▶ WHAT YOU HAVE TO DO:
Could you find every line in the entries below that holds the word "Edit" and copy it?

▶ DATASET EXTRACT:
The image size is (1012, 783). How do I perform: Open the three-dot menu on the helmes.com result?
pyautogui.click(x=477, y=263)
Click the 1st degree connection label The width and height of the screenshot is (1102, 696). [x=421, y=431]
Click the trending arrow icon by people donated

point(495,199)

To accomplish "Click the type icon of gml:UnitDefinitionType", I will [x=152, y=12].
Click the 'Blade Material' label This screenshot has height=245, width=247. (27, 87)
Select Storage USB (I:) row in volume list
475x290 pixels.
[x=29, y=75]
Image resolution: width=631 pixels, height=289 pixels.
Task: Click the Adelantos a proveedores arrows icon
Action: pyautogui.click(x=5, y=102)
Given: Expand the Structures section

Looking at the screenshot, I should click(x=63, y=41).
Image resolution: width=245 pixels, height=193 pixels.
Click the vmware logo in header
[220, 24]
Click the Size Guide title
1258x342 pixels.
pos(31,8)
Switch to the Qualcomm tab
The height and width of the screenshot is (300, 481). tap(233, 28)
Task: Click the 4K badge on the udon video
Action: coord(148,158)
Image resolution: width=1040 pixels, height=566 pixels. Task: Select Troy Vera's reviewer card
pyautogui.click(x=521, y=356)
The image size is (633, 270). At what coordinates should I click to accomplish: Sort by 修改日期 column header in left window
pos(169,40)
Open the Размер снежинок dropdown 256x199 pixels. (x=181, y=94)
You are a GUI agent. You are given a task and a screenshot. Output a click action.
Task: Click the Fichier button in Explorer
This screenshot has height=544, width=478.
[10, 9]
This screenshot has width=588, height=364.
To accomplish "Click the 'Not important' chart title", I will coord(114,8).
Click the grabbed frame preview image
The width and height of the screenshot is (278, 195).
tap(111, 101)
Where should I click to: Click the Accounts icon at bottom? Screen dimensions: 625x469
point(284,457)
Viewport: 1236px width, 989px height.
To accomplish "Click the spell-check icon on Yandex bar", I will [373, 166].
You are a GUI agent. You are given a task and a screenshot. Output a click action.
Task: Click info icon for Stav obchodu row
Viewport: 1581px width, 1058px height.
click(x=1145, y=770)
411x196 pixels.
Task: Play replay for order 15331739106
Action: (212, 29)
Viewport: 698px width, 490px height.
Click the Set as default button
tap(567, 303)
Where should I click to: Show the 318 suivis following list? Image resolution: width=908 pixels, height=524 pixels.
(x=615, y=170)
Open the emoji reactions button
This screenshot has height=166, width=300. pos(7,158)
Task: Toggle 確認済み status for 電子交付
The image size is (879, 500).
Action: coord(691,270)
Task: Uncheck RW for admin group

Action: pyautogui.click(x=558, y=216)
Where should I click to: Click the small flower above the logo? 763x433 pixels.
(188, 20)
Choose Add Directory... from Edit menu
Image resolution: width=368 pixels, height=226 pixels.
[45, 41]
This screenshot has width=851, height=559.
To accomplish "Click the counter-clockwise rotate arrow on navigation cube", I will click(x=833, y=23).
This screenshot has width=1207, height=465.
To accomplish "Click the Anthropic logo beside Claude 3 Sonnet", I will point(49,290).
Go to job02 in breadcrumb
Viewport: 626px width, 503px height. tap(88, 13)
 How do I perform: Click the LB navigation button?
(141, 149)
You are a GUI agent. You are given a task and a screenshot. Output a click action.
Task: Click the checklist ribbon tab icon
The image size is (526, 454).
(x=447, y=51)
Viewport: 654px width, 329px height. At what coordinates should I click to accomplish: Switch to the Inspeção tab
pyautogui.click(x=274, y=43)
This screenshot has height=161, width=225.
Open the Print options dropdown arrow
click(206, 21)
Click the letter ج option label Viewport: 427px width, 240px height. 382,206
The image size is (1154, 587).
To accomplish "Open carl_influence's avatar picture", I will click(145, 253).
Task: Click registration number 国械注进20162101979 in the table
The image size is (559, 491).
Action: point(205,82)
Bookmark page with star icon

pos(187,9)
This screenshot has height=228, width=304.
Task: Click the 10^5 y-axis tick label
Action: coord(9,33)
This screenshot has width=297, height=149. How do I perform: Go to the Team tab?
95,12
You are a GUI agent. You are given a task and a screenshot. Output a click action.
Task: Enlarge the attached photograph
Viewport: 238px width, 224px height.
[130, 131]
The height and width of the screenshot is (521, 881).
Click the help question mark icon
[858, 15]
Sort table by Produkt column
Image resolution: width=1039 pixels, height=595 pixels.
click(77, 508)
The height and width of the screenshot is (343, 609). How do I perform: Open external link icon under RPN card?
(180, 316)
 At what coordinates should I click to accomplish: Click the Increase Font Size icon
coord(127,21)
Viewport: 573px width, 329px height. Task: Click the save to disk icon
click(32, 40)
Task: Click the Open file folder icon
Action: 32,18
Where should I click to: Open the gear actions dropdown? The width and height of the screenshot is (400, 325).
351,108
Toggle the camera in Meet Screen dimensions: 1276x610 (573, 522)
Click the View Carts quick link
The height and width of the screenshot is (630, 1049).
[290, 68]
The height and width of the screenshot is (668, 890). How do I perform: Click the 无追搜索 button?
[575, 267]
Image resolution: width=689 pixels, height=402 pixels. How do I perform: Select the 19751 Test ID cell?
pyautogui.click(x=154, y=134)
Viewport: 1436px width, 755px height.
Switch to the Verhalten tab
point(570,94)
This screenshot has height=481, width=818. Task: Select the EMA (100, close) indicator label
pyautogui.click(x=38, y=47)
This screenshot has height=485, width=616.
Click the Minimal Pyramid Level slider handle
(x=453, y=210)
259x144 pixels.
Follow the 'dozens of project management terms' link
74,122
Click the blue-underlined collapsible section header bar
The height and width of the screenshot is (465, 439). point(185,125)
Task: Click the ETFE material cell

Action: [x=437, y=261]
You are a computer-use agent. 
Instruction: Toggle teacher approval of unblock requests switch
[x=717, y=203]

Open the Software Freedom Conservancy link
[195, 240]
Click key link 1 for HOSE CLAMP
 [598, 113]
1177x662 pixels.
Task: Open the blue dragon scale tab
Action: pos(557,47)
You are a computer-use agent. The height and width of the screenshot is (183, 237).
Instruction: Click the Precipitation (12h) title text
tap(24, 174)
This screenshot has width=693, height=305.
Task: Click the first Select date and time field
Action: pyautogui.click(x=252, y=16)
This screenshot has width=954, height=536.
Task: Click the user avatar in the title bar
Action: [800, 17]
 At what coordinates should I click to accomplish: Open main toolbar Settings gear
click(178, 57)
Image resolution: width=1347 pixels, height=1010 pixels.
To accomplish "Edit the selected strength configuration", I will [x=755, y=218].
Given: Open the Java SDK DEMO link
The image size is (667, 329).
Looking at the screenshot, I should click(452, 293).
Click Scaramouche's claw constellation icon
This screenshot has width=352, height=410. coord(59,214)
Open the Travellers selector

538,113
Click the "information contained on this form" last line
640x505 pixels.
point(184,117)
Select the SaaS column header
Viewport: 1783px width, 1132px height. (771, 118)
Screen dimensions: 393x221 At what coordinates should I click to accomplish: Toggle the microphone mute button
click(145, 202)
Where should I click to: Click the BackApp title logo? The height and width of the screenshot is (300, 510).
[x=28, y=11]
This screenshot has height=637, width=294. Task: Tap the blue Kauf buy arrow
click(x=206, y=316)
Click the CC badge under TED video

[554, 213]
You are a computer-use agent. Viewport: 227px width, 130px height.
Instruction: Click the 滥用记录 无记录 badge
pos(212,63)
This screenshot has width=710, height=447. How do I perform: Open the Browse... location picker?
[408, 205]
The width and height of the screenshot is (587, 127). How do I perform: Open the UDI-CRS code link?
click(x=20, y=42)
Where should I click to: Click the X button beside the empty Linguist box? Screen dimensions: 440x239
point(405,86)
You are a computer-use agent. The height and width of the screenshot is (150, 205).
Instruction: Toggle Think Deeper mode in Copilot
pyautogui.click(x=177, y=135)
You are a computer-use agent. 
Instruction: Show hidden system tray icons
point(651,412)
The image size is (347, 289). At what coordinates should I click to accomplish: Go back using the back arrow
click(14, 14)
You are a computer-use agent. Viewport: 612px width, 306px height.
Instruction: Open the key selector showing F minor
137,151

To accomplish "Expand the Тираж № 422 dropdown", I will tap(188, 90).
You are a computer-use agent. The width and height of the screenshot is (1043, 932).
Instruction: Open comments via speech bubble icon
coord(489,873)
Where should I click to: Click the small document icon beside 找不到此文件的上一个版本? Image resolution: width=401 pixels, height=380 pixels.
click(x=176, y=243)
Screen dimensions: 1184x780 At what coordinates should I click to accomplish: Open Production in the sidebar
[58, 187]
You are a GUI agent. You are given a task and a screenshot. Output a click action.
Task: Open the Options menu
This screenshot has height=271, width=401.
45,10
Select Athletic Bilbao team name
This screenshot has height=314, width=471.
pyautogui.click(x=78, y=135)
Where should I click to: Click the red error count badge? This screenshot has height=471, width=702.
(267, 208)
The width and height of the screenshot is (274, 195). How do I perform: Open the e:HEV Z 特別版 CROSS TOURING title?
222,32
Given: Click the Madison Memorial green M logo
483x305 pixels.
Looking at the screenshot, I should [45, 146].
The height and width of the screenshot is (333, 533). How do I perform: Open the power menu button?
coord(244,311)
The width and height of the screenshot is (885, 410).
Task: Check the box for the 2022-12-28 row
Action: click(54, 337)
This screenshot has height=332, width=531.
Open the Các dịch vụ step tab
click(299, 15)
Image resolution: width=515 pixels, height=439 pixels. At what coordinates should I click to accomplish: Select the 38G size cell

▶ ANSWER SECTION:
Choose Add Directory... from Edit menu
To accomplish "Edit the selected strength configuration", I will [x=755, y=218].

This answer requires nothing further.